Weather Regime Diversity, Transitions, and Trends Using Hexagonal Self-Organizing Maps

Persistent atmospheric circulation patterns, or weather regimes, strongly modulate surface weather and extremes, yet their internal diversity, transitions, and trends remain less understood for North America. We apply a self-organizing map (SOM) framework to represent North American weather regimes using daily 500-hPa geopotential height anomalies from 1940 to 2023. A new hexagonal SOM lattice was developed to minimize geometric artifacts, and a transition-based metric was introduced to optimize the SOM to capture transitions among nodes. The resulting SOM identifies both “canonical” weather regimes, such as the Alaskan Ridge and Pacific Trough, and their intra-regime diversity.
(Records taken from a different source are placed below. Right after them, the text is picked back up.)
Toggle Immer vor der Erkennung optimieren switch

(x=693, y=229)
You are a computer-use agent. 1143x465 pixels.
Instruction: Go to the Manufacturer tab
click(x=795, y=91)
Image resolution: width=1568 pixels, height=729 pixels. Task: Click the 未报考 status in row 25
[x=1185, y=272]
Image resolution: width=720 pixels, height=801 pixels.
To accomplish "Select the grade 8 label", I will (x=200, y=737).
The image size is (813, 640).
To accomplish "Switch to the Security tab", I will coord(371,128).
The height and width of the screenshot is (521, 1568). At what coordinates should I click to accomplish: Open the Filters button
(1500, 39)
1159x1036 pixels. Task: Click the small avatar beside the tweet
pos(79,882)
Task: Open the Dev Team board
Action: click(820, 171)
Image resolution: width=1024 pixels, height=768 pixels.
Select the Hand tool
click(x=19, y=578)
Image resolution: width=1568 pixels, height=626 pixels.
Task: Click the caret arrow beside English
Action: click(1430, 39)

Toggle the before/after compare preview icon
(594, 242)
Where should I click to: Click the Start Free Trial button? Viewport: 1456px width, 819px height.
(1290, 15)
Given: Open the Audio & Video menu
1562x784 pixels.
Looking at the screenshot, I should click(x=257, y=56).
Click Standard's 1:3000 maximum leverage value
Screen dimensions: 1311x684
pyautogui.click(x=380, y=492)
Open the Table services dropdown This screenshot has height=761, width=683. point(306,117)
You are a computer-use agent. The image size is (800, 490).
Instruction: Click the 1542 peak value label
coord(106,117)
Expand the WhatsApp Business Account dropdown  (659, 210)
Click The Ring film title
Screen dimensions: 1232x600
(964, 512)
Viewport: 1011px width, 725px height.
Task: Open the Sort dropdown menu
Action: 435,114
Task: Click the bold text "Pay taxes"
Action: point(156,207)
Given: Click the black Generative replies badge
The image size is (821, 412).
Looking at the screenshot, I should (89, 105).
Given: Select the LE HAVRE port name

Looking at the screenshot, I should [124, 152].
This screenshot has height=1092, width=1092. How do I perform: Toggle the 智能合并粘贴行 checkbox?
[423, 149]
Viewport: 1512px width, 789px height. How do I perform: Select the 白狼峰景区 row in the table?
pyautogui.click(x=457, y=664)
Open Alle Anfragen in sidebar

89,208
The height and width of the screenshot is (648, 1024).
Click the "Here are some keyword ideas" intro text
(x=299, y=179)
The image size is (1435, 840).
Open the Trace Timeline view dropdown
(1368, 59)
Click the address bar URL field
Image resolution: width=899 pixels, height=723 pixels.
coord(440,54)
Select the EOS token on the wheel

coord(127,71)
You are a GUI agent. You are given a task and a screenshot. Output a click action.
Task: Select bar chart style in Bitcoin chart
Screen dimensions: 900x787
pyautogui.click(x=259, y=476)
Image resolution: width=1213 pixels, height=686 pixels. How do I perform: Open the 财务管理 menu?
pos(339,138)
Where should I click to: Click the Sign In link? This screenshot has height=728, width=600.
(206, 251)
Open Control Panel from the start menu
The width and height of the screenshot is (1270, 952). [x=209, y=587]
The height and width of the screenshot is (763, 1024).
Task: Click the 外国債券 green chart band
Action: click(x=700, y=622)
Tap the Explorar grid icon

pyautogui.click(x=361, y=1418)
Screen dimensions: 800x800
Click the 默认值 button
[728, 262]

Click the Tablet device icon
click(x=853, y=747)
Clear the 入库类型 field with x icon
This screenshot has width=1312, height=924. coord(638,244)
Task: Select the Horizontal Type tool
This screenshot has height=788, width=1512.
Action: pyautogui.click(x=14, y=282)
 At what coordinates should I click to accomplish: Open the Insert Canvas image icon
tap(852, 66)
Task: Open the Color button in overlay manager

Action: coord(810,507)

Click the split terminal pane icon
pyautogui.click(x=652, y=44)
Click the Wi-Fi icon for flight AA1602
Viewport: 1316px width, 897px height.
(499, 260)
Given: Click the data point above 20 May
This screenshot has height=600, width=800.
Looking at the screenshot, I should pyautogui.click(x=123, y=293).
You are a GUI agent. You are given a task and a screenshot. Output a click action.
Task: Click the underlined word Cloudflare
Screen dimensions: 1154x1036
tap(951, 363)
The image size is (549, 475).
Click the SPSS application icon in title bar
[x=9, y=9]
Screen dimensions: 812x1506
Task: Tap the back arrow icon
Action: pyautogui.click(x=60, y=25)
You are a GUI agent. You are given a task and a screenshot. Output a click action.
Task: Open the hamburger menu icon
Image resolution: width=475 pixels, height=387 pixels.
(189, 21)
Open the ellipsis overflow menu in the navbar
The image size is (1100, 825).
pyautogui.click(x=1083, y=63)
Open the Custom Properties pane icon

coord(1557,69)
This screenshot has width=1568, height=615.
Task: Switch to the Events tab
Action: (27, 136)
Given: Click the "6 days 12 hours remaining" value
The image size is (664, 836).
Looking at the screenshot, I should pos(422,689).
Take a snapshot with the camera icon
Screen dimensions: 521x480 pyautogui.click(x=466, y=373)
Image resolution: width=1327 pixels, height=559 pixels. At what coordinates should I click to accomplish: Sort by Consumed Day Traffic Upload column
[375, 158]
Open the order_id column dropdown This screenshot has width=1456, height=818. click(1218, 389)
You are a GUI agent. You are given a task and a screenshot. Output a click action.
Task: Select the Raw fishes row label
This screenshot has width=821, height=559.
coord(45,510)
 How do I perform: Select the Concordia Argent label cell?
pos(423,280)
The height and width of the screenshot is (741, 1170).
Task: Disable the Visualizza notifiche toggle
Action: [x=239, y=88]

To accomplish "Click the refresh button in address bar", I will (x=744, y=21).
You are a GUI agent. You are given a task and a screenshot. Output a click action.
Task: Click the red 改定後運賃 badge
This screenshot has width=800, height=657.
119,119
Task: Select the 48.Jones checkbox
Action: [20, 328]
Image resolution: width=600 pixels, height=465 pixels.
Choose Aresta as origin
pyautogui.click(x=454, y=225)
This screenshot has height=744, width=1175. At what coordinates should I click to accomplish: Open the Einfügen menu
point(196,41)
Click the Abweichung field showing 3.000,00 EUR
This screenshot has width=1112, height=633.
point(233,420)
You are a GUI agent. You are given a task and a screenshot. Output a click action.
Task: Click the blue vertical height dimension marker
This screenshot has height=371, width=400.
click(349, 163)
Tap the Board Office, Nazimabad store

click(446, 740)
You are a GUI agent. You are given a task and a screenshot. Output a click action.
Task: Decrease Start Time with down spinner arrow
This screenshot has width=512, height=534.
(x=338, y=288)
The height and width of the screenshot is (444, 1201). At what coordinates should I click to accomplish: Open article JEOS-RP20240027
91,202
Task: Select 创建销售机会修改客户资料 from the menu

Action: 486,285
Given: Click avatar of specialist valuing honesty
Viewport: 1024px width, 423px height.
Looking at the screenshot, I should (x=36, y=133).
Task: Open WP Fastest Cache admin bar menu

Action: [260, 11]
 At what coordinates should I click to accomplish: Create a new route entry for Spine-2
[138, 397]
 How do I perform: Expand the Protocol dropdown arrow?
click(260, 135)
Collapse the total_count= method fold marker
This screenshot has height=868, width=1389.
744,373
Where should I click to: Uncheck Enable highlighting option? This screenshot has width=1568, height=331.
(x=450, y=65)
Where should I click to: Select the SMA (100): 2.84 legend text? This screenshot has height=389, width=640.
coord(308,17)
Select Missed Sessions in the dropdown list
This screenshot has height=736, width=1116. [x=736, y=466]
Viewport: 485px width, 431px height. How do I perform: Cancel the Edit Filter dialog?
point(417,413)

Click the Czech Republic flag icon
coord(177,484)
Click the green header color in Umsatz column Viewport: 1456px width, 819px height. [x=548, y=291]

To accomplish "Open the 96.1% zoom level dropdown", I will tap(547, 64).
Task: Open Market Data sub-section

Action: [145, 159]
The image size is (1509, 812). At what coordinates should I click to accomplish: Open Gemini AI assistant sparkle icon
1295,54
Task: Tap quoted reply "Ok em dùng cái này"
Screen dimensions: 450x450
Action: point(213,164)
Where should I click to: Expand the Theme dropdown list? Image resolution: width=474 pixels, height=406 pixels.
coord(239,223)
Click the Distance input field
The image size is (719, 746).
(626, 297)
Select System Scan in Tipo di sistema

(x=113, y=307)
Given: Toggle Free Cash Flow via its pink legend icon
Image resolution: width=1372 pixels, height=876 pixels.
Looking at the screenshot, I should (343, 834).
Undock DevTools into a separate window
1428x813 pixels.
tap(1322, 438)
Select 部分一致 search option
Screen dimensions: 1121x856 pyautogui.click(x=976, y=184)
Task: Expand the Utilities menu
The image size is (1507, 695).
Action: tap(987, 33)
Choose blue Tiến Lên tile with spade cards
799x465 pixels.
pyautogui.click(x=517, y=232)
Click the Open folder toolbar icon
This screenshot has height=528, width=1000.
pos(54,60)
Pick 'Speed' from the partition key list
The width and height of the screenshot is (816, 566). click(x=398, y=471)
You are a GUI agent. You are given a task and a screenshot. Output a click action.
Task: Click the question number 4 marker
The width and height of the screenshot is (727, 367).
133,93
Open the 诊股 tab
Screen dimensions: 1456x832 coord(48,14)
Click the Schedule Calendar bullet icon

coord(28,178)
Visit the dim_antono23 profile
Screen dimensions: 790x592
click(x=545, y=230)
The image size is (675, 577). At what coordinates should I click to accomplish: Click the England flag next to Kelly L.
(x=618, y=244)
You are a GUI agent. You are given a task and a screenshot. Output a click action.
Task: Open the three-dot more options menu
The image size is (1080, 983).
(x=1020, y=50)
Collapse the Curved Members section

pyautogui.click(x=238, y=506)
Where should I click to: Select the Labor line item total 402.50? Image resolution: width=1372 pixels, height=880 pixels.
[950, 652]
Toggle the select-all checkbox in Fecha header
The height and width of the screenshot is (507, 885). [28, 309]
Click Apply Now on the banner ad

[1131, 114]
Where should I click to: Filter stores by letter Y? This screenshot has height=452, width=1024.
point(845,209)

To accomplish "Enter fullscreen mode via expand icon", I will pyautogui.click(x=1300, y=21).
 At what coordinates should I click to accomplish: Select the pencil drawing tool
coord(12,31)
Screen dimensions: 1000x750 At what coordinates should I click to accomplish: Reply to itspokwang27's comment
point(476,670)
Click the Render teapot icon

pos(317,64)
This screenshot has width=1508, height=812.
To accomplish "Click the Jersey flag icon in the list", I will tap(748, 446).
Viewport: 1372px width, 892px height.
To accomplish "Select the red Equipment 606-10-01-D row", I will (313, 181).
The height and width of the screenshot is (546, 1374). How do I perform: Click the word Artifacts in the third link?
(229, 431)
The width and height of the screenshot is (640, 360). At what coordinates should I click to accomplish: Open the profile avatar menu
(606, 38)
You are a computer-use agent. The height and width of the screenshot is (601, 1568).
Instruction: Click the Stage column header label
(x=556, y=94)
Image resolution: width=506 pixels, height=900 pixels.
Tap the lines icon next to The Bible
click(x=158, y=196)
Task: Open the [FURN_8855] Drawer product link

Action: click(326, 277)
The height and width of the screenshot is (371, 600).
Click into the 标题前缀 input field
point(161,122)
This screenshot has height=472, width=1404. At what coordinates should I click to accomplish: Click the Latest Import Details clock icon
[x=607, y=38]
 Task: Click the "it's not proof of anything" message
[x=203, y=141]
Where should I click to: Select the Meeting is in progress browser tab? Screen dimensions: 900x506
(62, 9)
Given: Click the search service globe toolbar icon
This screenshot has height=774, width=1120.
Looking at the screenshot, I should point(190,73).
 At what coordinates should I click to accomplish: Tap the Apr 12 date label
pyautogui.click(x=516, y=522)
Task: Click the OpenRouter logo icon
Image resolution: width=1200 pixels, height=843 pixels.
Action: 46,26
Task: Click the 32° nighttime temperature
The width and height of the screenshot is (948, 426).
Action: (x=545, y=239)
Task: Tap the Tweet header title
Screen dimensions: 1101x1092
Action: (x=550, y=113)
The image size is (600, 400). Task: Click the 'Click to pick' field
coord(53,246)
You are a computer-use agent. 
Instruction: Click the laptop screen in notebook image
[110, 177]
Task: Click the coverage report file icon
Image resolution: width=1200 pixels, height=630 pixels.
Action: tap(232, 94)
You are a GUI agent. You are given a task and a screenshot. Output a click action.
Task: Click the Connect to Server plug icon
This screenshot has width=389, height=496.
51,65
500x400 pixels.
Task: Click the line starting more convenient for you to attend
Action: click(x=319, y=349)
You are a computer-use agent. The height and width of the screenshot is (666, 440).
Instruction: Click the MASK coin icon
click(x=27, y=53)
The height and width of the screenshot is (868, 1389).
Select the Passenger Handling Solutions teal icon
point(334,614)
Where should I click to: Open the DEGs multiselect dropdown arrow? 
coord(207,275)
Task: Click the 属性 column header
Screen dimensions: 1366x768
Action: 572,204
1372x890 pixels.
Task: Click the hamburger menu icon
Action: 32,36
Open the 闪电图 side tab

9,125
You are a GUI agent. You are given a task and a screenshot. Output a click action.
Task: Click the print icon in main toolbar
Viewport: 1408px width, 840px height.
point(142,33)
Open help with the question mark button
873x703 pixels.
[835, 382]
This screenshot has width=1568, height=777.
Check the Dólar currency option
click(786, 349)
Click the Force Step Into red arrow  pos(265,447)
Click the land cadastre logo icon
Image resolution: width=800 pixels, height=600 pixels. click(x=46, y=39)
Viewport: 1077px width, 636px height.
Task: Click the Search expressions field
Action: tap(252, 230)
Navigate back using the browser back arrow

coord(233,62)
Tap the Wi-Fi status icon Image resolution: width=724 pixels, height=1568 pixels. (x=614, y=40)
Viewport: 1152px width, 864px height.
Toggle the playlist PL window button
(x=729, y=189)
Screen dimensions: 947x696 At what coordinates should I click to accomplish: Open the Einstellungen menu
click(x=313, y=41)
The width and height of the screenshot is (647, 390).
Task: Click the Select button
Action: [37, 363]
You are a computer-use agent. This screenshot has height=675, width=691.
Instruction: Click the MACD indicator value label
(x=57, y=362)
Several regimes, including the North American-Atlantic Ridge and Pacific Trough, are distributed across many SOM nodes, suggesting greater regime diversity and structural overlap with other regimes. In contrast, the Greenland High and Alaskan Ridge regimes exhibit less diversity. Node transitions generally follow preferred pathways, tending to move counterclockwise across the lattice, corresponding to shifts between large-scale circulations with weaker, more meridional flow and stronger, zonally oriented flow. Trend analysis reveals increases in node frequency during spring and summer, particularly those dominated by the Alaskan and North American-Atlantic Ridge regimes. This study expands our understanding of North American weather-regime characteristics by demonstrating that straightforward, physically motivated modifications to established machine-learning algorithms can enhance their utility to address questions about Earth systems.